[Aperture-devel] Proposal for extending the DataSource interface

Thu Jun 14 06:39:08 PDT 2007

I take the liberty of sending this answer to aperture-devel, 
freedesktop.org and Nepomuk Taskforce Ontologies mailing lists. These 
are three groups currently working on ontologies for the semantic 
desktop. All feedback is invaluable.

Leo Sauermann pisze:
> Hi Chris,
> 
> for short: crawlers are not the only way to get the data, we want to be 
> open to synchronisers that watch the datasource for changes and do 
> notifications.
> 
> the described way was the solution we had in gnowsis, where we used HTTP 
> uris to identify DataObjects that do not come from a web-server.
> 
> A constructive solution to the problem would involve a way to use HTTP 
> uris for dataobjects that are not necessarily http accessible,
> and for URNs. (urn:isbn:123123-123123-12312)
> 
> no clue how to solve it otherway antoni said, any ideas welcome.
> 

And this is another thing we're investigating at the moment. The fifth 
draft of NIE (due to appear this week) revolves around separation 
between data and information. Basically each DataObject is expected to 
have TWO types. The first one is a representation type, one the 
subclasses of DataObject (FileEntity, Attachment, ArchiveItem, 
ContactListItem, MailboxItem...) the second one is the interpretation 
type (Folder, Archive, FilesystemImage, Message, Contact etc.).
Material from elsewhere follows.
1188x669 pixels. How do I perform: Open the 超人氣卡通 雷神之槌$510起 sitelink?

This design has been inspired by the work currently done by the XESAM 
project [1]. They want to unify the metadata used by major open-source 
desktop search systems (Strigi, Beagle, Tracker, Pinot, Recoll).
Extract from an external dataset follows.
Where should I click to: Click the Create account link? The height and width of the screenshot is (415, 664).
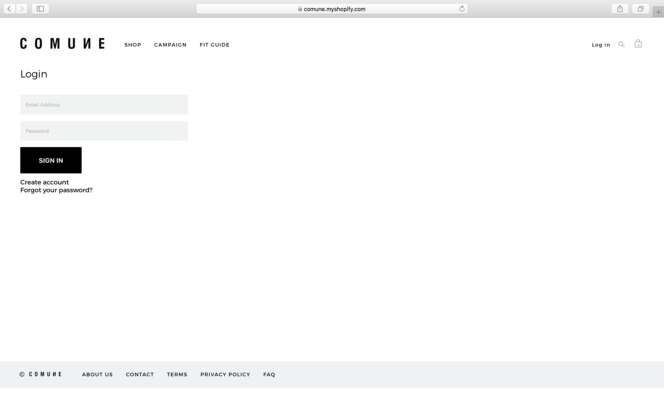click(x=44, y=182)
It also allows for much flexibility. A file may be interpreted as a 
Mailbox (like the thunderbird one) or a Message (.eml) or a Contact 
(.vcf). An Attachment can have the same interpretation as a file, it is 
possible to have a CDimage file and interpret it as a Filesystem. It 
will make the description of data orthogonal to the design of Aperture 
(e.g messages extracted from a file-based mailbox will look the same 
regardless of whether we have a mailbox extractor extending the 
filesystem crawler, or a dedicated file mailbox crawler backed by a 
FileMailboxDataSource) ... More detailed description will come with the 
NIE draft 5 specification. The way I see it it would fit into Aperture 
quite well, without any architecture changes.
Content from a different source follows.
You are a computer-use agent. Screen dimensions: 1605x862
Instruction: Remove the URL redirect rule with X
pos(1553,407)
The problem Leo speaks about is to bring this separation even further. 
So that basically each file can yield TWO resources - the representation 
(whose uri will begin with file://) and the interpretation (with 
urn:isbn, or urn:doi, or urn:messageId ...). We are aware that this idea 
would hardly fit into the current Aperture architecture. The XESAM 
people will have their doubts too.

We think nevertheless that it would be 'right' from the semantic point 
of view. You could annotate a doi:// item, regardless of its 
representation (file, http), the annotations would not need to reflect 
the changes in the representation (e.g. a file has been moved or 
copied). What's more, if I send the annotations to someone else, they 
will remain valid on his/her computer even if he/she has the same file 
somewhere else, or doesn't have it at all.

It's a research topic
- how many types of content have such unique identifiers (doi, isbn, 
uuid, messageId)
- what percentage of all desktop resources has those identifiers
- what use cases would be made possible by such a separation
- do any real people actually need those use cases
- how difficult would it be to implement it (e.g. is it possible to 
extract the ISBN from a PDF without any complicated NLP heuristics).
- etc...

Coming up with a solution that will satisfy everyone requires 
discussion. All feedback is invaluable. Please write what do you think 
about it.

Antoni Mylka
antoni.mylka at dfki.de

[1] http://freedesktop.org/wiki/XesamAbout